Ranked by testers/enrollment:
Naz
GT
LA
SP
SL
ND
Marist
MC
SR
PC
JC
BR
Interesting metric. Another one would be testers/capacity.
All these numbers being thrown around here are next to meaningless without additional context.
What really matter are the trendline (losing, gaining or maintaining) and whatever each school's
historical yield is relative to testers who convert into freshmen matriculations.
I recently saw a statistic that said that private grade school graduates comprise about 30% of the total enrollment at the CPS academically selective Walter Payton College Prep and 20% at Northside College Prep.
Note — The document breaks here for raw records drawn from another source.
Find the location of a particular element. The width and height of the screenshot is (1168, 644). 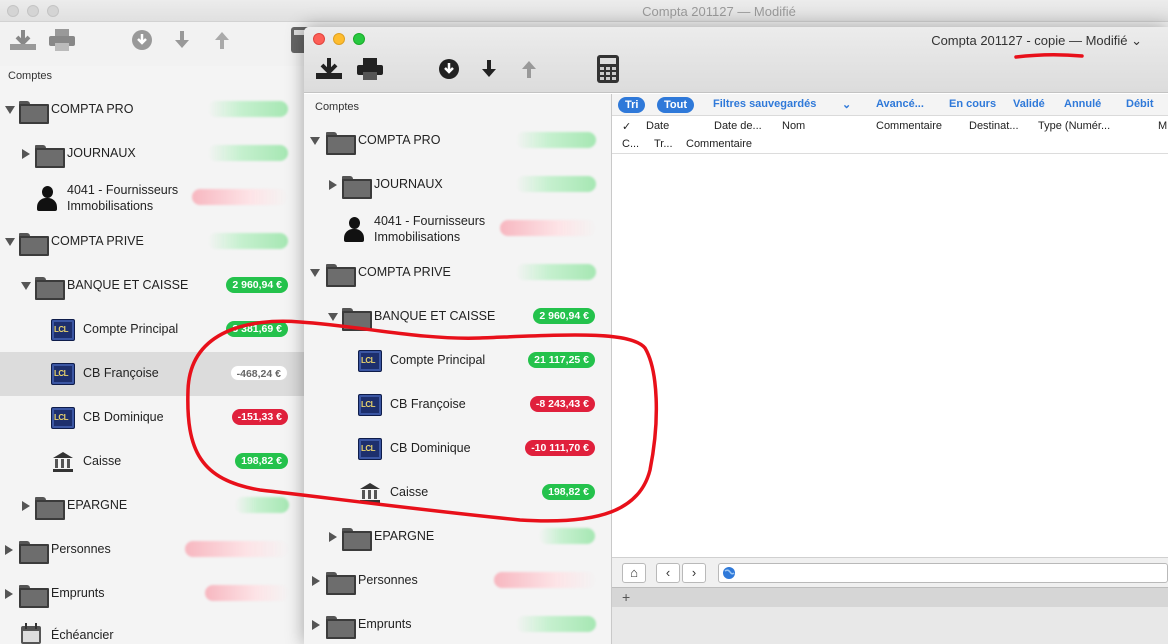

front-row-personnes: Personnes is located at coordinates (458, 581).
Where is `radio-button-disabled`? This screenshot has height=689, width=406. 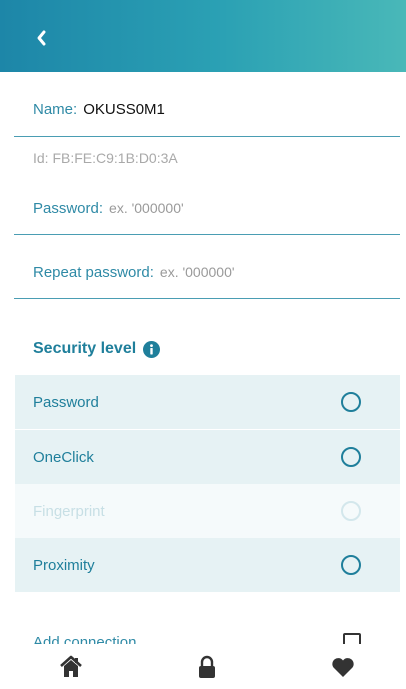 radio-button-disabled is located at coordinates (351, 511).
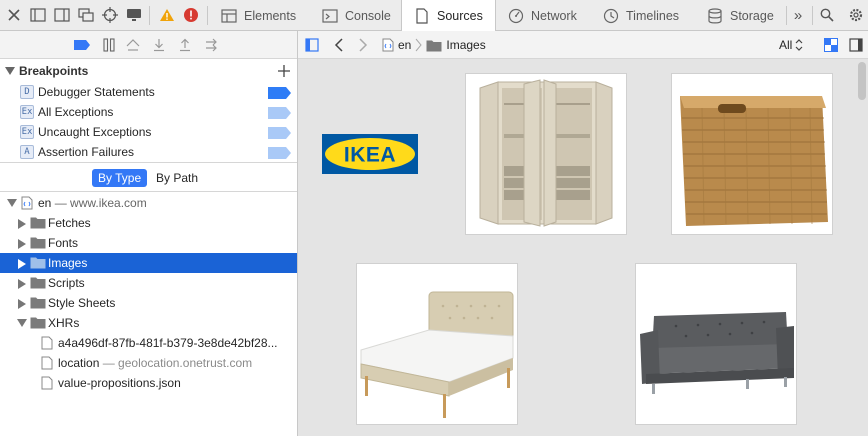 The width and height of the screenshot is (868, 436). I want to click on element-selection-icon, so click(110, 15).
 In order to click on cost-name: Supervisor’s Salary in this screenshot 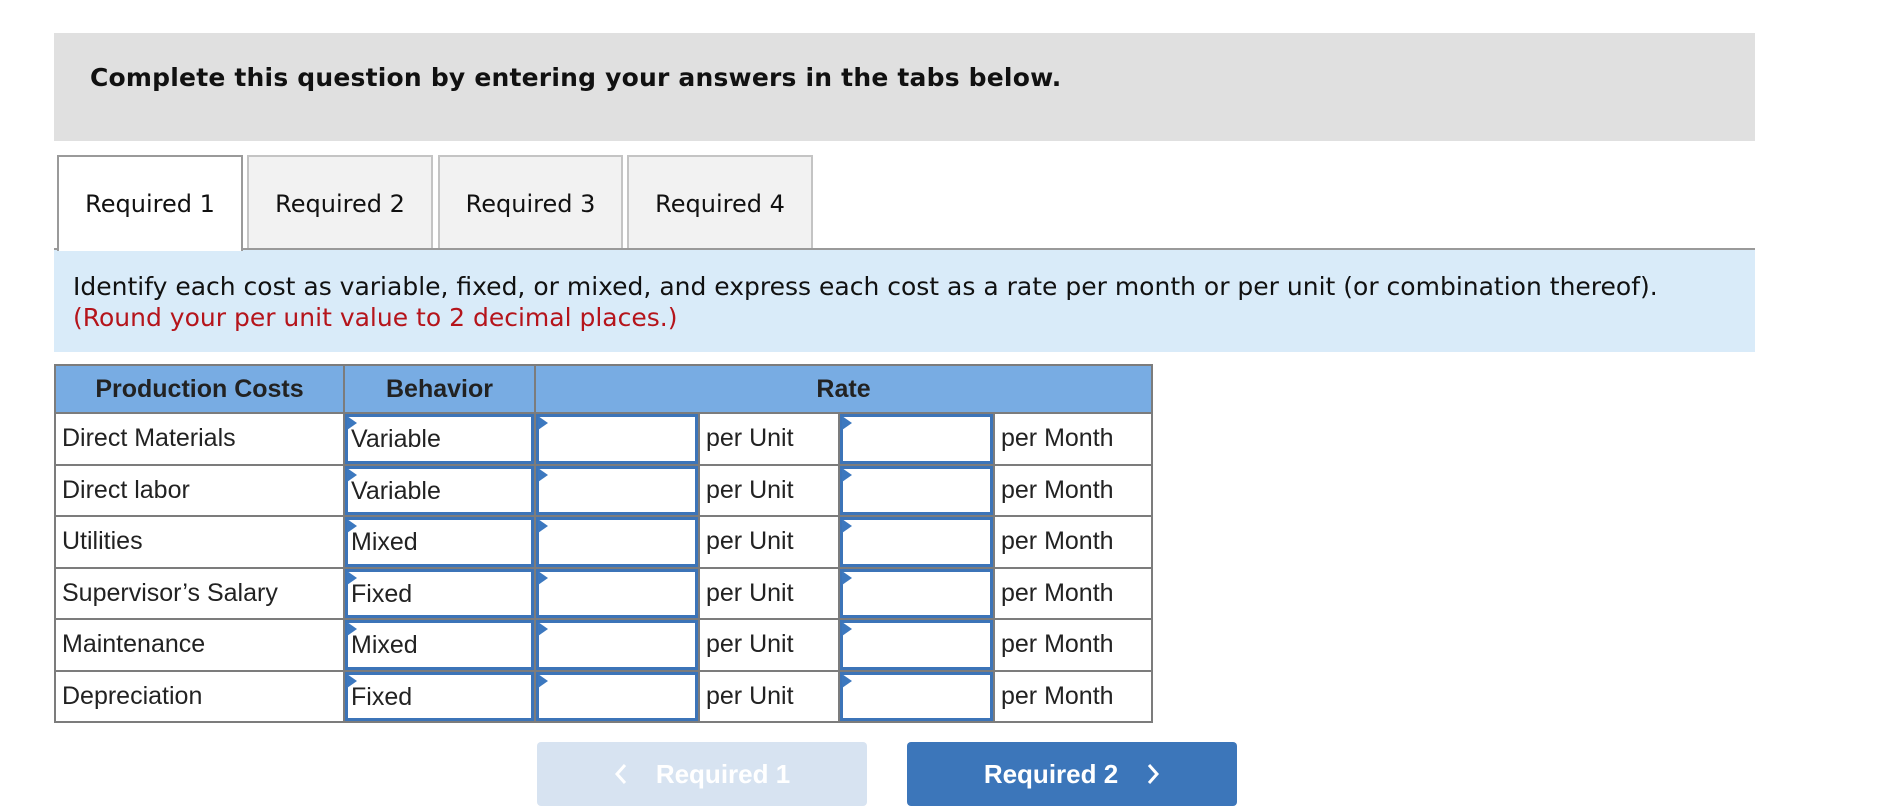, I will do `click(200, 593)`.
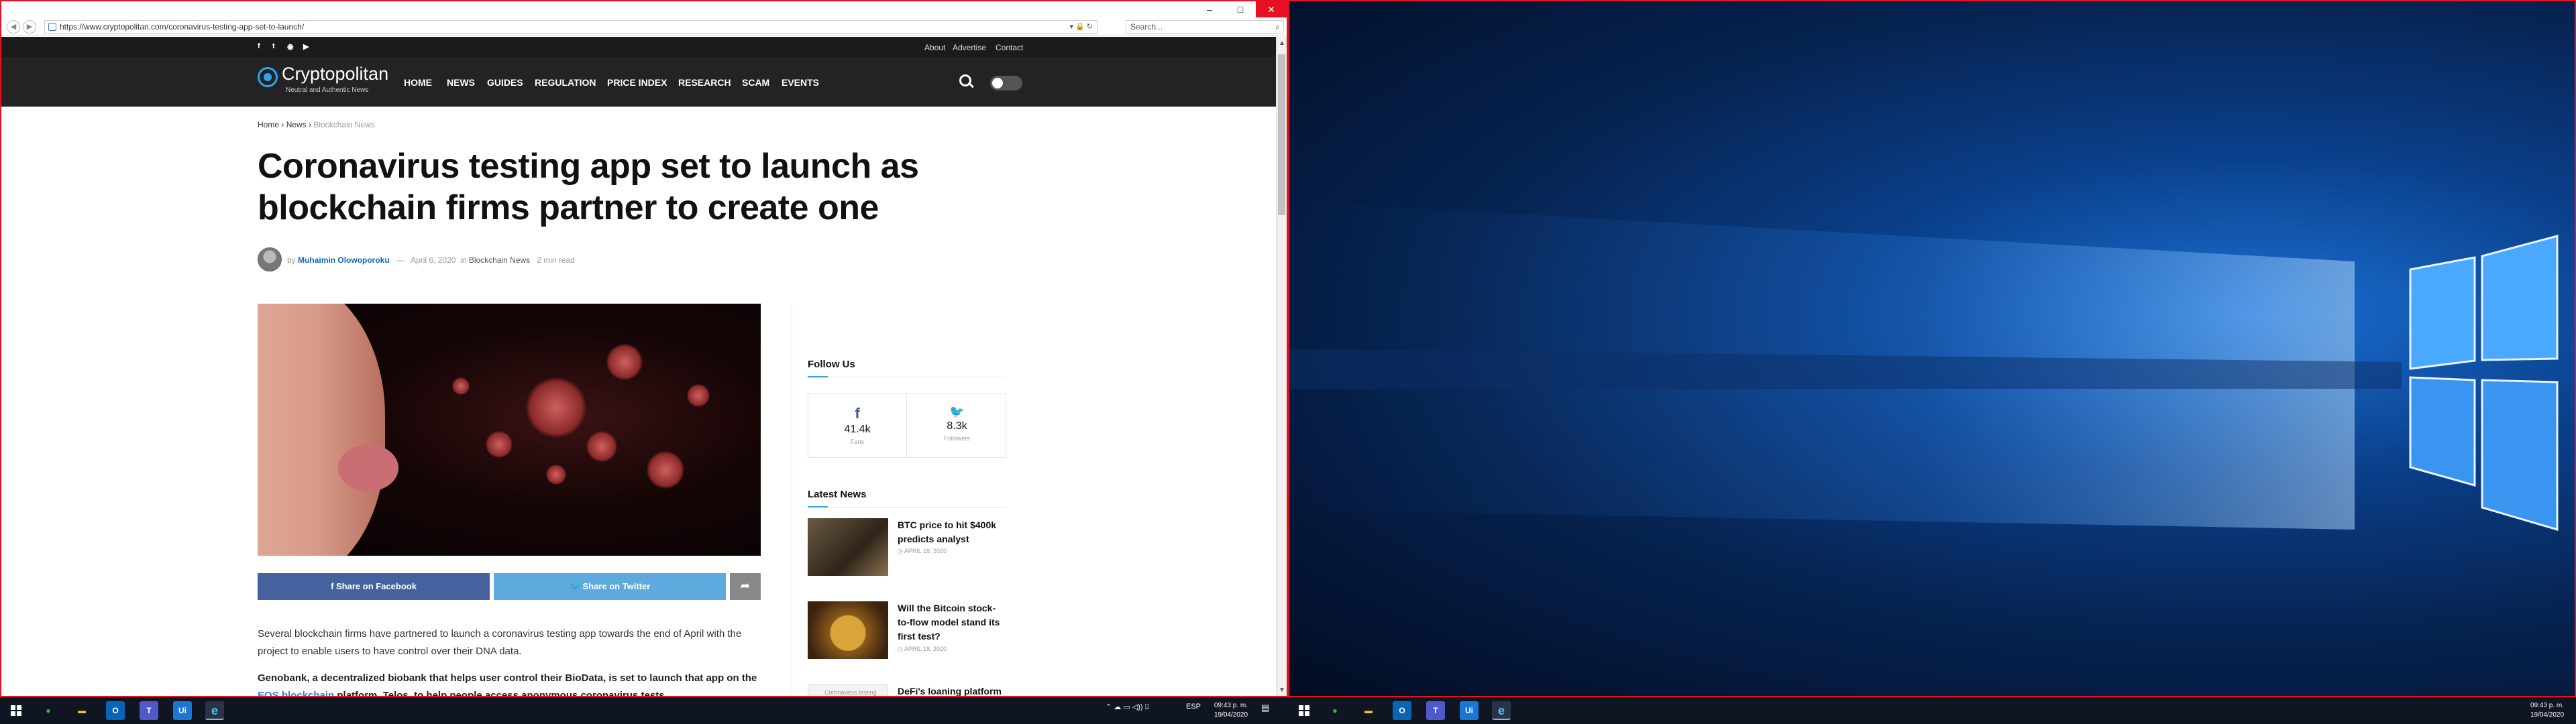 Image resolution: width=2576 pixels, height=724 pixels. What do you see at coordinates (1278, 27) in the screenshot?
I see `search-icon: ⌕` at bounding box center [1278, 27].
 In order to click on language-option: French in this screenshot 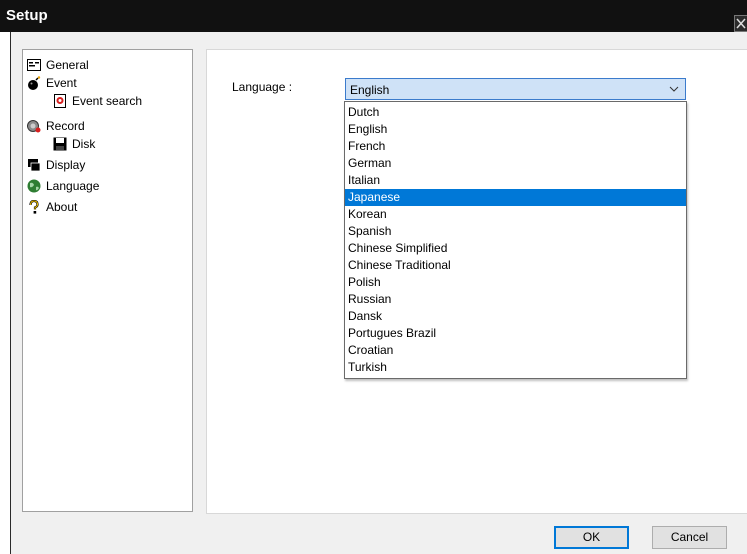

How many of those kids who tested at DePaul Prep did so as their Plan B if they don't get admitted to Payton or Northside? How many DLS test takers are also applying to enroll at Whitney Young or Jones College Prep? Of those who tested at Christ the King, how many really want to attend Young? This dynamic of using Catholic schools as a Plan B holds true for all of the city Catholic high schools (even Ignatius) and a bunch of suburban Catholic high schools (Loyola, Regina, Notre Dame, Guerin, Laurence, Peace, Fenwick,Trinity, etc.) that draw well from the city.
And then there's always money. How many of those kids who tested at MC and Rita, for example, need
financial aid in order to attend, and what happens for those who aren't awarded enough?
What about a kid who tested at Guerin Prep because it was convenient to do so on that particular Saturday, but he intends to transfer those test scores to Pat's? How many kids who tested at Marist or PC get convinced by friends to join them at Sandburg or LWE? Or, what about the kid who tests at Ignatius, doesn't get accepted, and asks Ignatius to transfer his test scores to Cristo Rey? What about the parents who win the battle to have their kid test at Marian Catholic, but the kid ultimately wins the war and goes to H-F like he always wanted to do?
That kind of stuff happens more often than you might think.
Gross testing numbers are becoming less and less reliable as a means of determining incoming freshmen enrollment. It's all about YIELD. You could even have a situation whereby a school is maintaining or slowly growing their January test numbers, but if their yield is going south, so will their freshmen enrollment.